Curiosity has unearthed “tough” organic molecules after drilling into 3.5-billion-year-old Mars mudstone in Gale Crater. The finding suggests that the planet might have supported life in the past, although the discovery isn’t proof of life. Using the Sample Analysis at Mars (SAM) instrument suite, the rover found thiophenic, aromatic and aliphatic organic compounds. “Finding ancient organic molecules in the top five centimeters of rock that was deposited when Mars may have been habitable, bodes well for us to learn the story of organic molecules on Mars with future missions that will drill deeper,” said Jen Eigenbrode, a NASA biogeochemist, in a statement. Using SAM, researchers also measured methane levels on Mars for the past five Earth years (roughly 2.5 Martian years) and observed subtle, yet clear seasonal changes in atmospheric methane levels between 0.24 and 0.65 parts per billion by volume. The seasonal cycle could be explained by the near-surface rocks taking up methane in cold winter and releasing it during warmer summer.

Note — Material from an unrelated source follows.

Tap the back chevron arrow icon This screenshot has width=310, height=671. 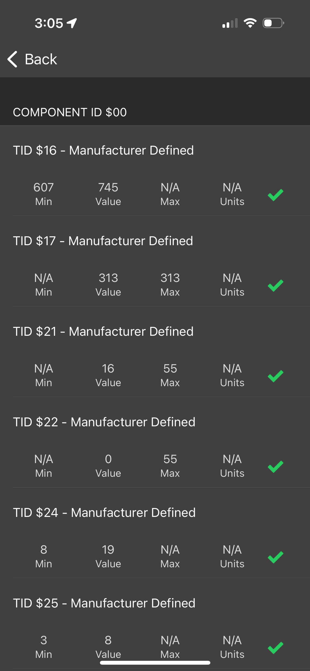12,59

Seasonal temperature changes on Mars cause frozen carbon dioxide in Martian soils to sublimate in the spring, turning from a solid to a gas (and vice versa in the fall). Researchers have published new findings in Scientific Reports about how the changing seasons — and the effect of sublimating carbon dioxide — can affect Mars' surface. Specifically, the team looked at elongated, networked markings on Martian sand dunes that form and disappear seasonally. The researchers suspected that sublimating carbon dioxide was the cause, so they built a low-humidity chamber to test how dry ice might change a granular surface. The researchers found that temperature differences between the dry ice and sand created a vapor layer, helping levitate the dry ice. In the experiment, the stationary blocks eroded the sand quickly, creating pits and levees, similar to those seen on Mars. “This process is really unlike anything seen to occur naturally on Earth — the bed appears fluidized and sand is kicked up in every direction,” study co-author Jim McElwaine of the Planetary Science Institute in Tucson, Ariz., and England’s Durham University, said in a statement.

Clays are ubiquitous on the surface of Mars, and ancient phyllosilicate outcrops are found all over the planet. In a new study in Nature, scientists propose that a steamy atmosphere early in Mars' history could have helped make much of this clay. “The basic recipe for making clay is you take rock and you add heat and water,” said Kevin Cannon, a postdoctoral researcher at the University of Central Florida and lead author of the study, in a statement. Cannon’s team suggests that as early Mars was transitioning from a molten to solid planet, a warm, water vapor-rich atmosphere blanketed the new crust, creating clays. “This primordial atmosphere created by a magma ocean would have been the hottest and wettest Mars ever was. It’s a situation where you could pervasively alter the crust and then just shuffle those materials around afterward.” To test the theory, the team “cooked” basalt samples in temperature and pressure conditions that may have occurred when Mars' crust was forming. After two weeks, the team saw significant alteration of the basalts. The researchers note that their findings could be tested on future Mars missions, by investigating alteration processes on Martian outcrops.